Fig. 3. Near diffraction limit sub-micrometer resolution characterization of the meta-objective at different incident wavelengths. (a) Simulated and measured focal spot diagrams and focal spot intensity profiles in 0.0 F, 0.5 F, 1.0 F of the meta-objective at 525 nm wavelength. The measured focal spot is 4 times magnified relative to the incidence point source. The experimental results of focal spots are in good agreement with their simulation results. The focal spots in 0.5 F and 1.0 F are similar to the focal spot in 0.0 F in size, indicating the performance of the meta-objective to eliminate monochromatic aberration. Fitting with Airy function, the full widths at half-maximum (FWHMs) of the measured focal spots along the x direction are 3.30 μm for 0.0 F, 3.41 μm for 0.5 F, and 3.62 μm for 1.0 F. (b) Corresponding to (a), the MTF curves in 0.0 F, 0.5 F, 1.0 F obtained by experiments. MTF curves in three fields of view are close to the MTF curve of the diffraction limit (black dotted line), further illustrating the high-resolution performance of the meta-objective. (c) Resolution tests by imaging a negative 1951 United States Air Force (USAF) target at wavelengths of 430 nm, 525 nm, and 680 nm. For 525 nm, the element 3 in group 9 (645 lp/mm, 0.775 μm linewidth, yellow line) and element 1 in group 9 (512 lp/mm, 0.977 μm linewidth, blue line) both have a contrast ratio of more than 20%, indicating that the meta-objective can resolve sub-micrometer details. Similar properties are also shown for 430 nm, 680 nm, and other more incident wavelengths.

Fig. 4. Different magnification imaging and biological imaging tests of the meta-objective. (a) Four times magnification imaging of letter “F” at wavelengths of 430 nm, 525 nm, and 680 nm. (b) The magnification graph of the meta-objective as a function of object distance. The experimental results (blue hollow circles) agree well with the simulation curve (red solid line). The insets are the corresponding images of letter “F” obtained in the experiment with different scale bars. (c) Imaging of water lily leaf slice and Bacillus cereus slice with the meta-objective, plano–convex lens, and GRIN lens, respectively. The yellow dotted boxes represent the cell wall of the water lily leaf’s mesophyll tissue. More depth information about the cell wall was obtained with the meta-objective, while only the outline could be distinguished with a GRIN lens, and the more blurred image was acquired with the plano–convex lens. The white and red dotted boxes indicate the gaps between the communities of Bacillus cereus. Similarly, the tiny spacing between bacterial groups can be identified with meta-objective, not obvious enough with a GRIN lens, and totally indistinguishable with a plano–convex lens.

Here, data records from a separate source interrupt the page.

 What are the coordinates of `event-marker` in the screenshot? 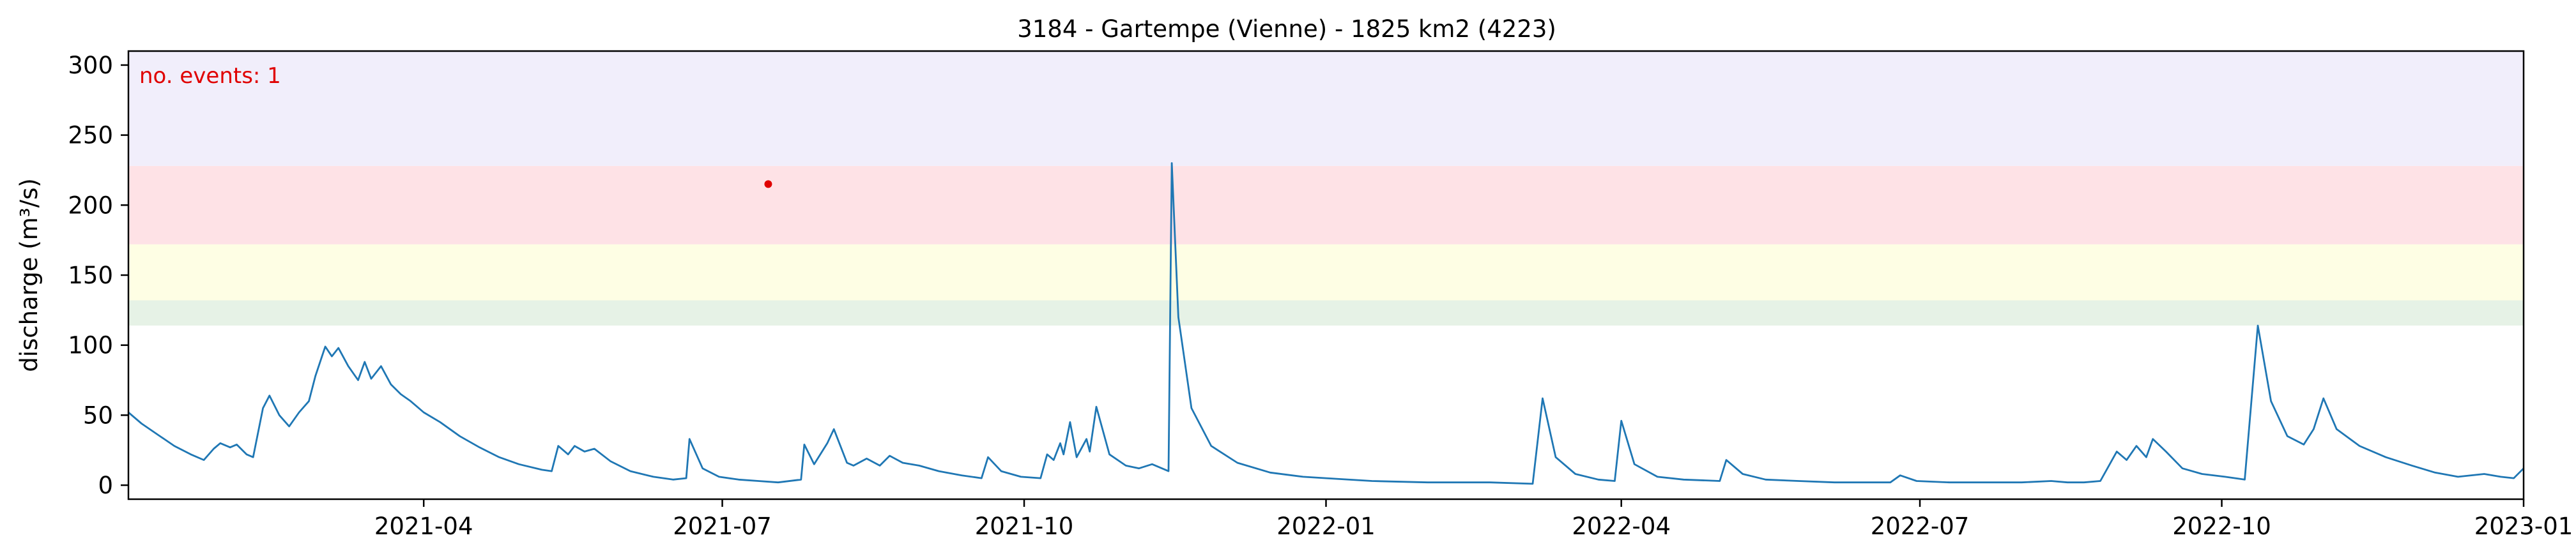 It's located at (768, 184).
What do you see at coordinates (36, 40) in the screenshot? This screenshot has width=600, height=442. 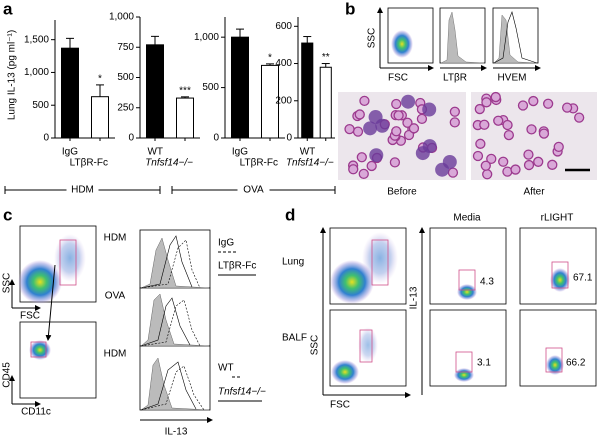 I see `y-tick-label: 1,500` at bounding box center [36, 40].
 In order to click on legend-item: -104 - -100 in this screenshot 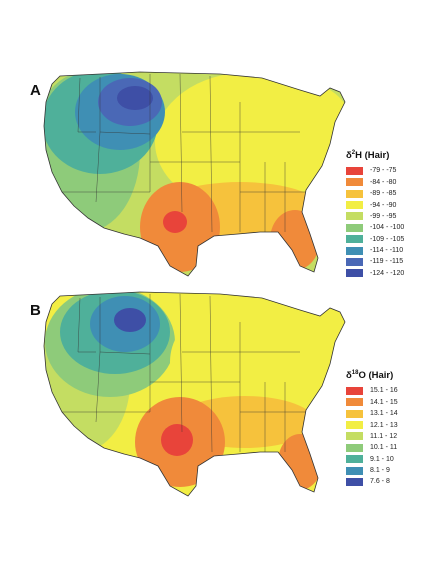, I will do `click(375, 228)`.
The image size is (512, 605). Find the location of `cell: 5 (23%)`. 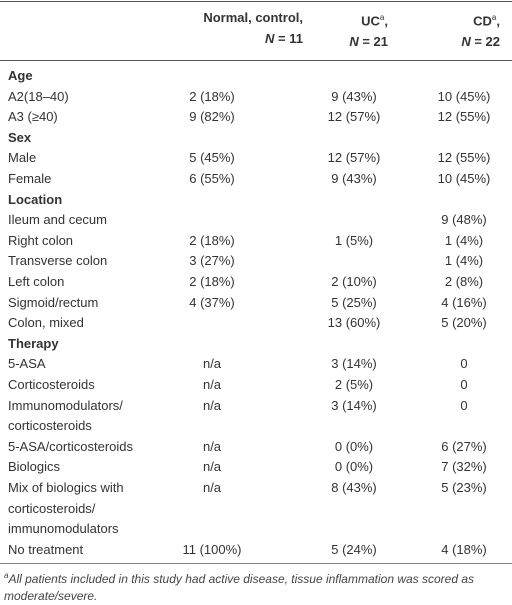

cell: 5 (23%) is located at coordinates (464, 488).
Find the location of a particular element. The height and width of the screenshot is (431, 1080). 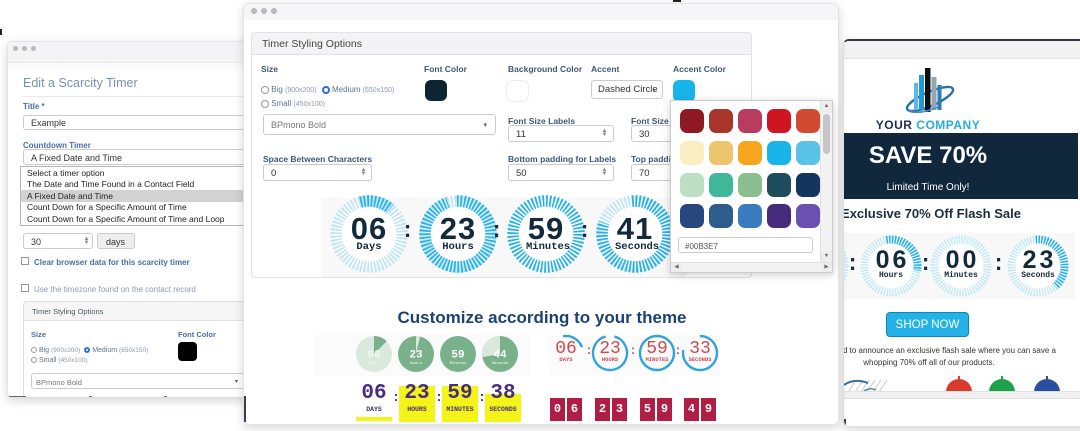

svg-text: Minutes is located at coordinates (458, 364).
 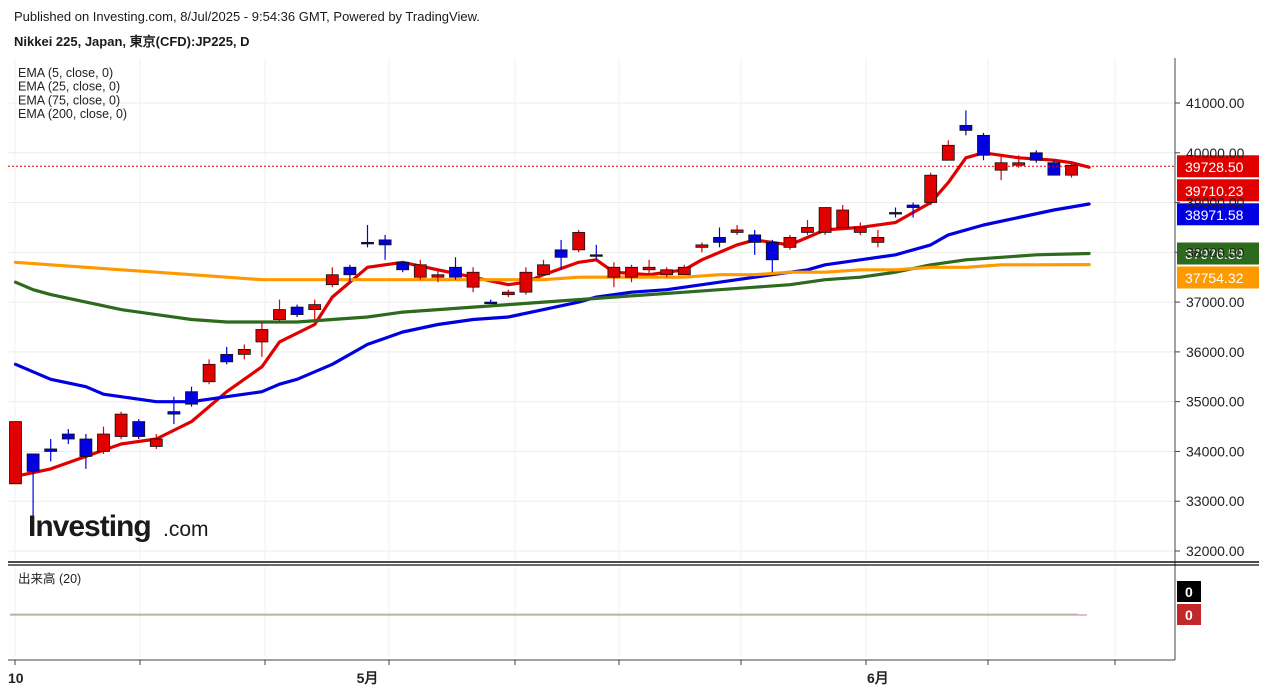 What do you see at coordinates (132, 42) in the screenshot?
I see `instrument-title: Nikkei 225, Japan, 東京(CFD):JP225, D` at bounding box center [132, 42].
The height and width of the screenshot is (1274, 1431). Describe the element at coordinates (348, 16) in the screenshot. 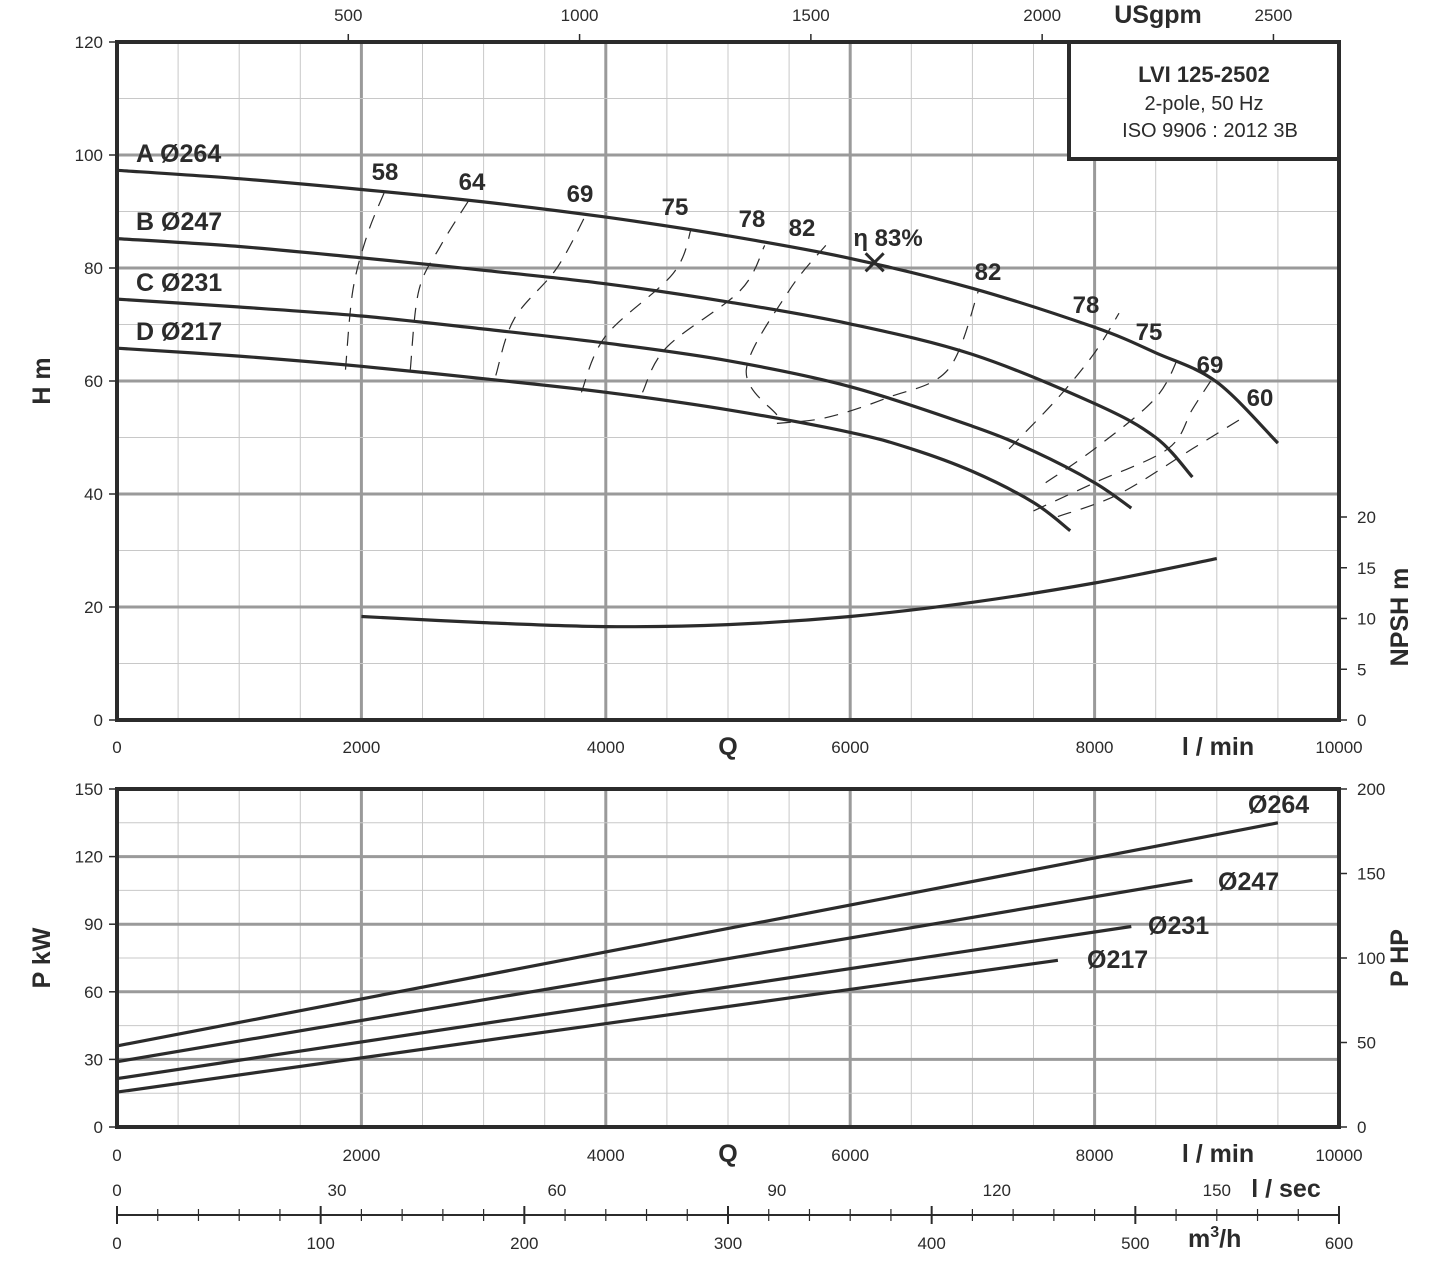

Fig. 5. Fiber bundle microendoscope with a meta-objective. (a) Schematic of the measurement setup. A customized 30-cm-long fiber bundle of more than 3900 fiber cores with a core diameter of 8 μm was employed here, combined with optical lenses for use as the probes of fiber bundle microendoscopes. (b) Resolution tests by imaging a negative 1951 USAF target using the fiber bundle microscope imaging system. The resolvable linewidths are 2.19 μm (element 6 in group 7, 228 lp/mm) with the meta-objective, 8.77 μm (element 6 in group 5, 57 lp/mm) with the plano–convex lens, and 4.39 μm (element 6 in group 6, 114 lp/mm) with the GRIN lens. The intrinsic resolution of the system without a lens is 12.41 μm (elements 3 in group 5, 40 lp/mm), provided as a reference. (c) Imaging of biological slice (water lily). Compared with the image directly transmitted through the fiber bundle only, the resolution is improved after introducing optical lenses as objectives placed in front of the fiber bundle. The orange arrows and the white arrows indicate the mesophyll cells and the cell wall, respectively. A more realistic image can be obtained with the meta-objective, while the image acquired with a GRIN lens will be distorted and even worse with the plano–convex lens. The displayed pictures in (b) and (c) are processed with the image post-processing technique to improve visualization.